Start of DATA EXCERPTS

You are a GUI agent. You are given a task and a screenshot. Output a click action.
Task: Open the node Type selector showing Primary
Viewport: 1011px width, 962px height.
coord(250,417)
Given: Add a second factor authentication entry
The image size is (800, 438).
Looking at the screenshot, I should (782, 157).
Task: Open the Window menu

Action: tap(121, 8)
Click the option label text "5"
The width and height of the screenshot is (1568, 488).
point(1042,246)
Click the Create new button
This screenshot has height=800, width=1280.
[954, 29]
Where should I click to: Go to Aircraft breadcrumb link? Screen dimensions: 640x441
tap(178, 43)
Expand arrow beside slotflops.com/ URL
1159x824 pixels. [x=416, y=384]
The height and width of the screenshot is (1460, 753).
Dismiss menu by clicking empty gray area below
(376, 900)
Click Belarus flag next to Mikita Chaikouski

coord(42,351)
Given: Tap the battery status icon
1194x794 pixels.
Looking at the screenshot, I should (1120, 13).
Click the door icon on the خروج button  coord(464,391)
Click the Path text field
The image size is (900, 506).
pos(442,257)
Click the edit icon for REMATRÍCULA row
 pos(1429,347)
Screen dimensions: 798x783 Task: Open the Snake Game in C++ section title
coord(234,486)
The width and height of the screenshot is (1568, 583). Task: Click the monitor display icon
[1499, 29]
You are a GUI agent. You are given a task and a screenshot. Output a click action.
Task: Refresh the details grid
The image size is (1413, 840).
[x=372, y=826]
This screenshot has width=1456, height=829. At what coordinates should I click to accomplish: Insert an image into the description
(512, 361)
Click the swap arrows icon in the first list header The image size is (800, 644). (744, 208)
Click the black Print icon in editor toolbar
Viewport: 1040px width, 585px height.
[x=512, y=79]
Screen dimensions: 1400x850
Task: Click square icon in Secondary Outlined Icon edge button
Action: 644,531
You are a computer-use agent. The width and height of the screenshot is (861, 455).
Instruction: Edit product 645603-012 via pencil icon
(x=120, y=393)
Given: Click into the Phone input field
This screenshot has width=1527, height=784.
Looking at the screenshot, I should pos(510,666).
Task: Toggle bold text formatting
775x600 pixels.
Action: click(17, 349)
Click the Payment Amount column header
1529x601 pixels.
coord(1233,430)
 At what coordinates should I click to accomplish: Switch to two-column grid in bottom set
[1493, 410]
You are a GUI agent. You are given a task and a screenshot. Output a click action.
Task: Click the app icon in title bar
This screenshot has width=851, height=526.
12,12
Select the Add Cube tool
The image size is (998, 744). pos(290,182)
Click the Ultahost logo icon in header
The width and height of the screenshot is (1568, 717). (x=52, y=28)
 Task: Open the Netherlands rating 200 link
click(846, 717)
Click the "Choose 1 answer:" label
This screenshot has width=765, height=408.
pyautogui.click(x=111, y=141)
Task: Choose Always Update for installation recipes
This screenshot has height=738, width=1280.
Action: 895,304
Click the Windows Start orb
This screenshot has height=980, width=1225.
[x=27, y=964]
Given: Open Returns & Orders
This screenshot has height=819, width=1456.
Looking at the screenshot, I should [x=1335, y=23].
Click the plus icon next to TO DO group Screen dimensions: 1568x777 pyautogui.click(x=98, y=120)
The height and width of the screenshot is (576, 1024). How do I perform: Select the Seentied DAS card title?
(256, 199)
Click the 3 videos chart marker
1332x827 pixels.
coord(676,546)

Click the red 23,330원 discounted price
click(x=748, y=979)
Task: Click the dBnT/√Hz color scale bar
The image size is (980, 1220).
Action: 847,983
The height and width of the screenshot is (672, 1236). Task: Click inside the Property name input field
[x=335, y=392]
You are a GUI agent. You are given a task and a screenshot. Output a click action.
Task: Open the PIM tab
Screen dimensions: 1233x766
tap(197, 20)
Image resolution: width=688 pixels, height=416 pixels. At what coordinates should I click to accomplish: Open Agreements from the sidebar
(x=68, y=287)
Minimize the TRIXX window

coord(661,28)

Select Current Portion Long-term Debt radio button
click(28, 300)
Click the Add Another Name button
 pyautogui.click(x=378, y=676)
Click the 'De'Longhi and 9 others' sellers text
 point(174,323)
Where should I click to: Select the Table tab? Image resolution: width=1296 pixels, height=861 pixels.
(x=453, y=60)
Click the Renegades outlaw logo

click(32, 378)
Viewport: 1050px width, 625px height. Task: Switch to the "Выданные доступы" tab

End of DATA EXCERPTS

WHAT IS EXPECTED >>
Go through the data above and find the lines with the word "Choose". Copy each of those lines.

TASK RESPONSE >>
Click the "Choose 1 answer:" label
Task: Choose Always Update for installation recipes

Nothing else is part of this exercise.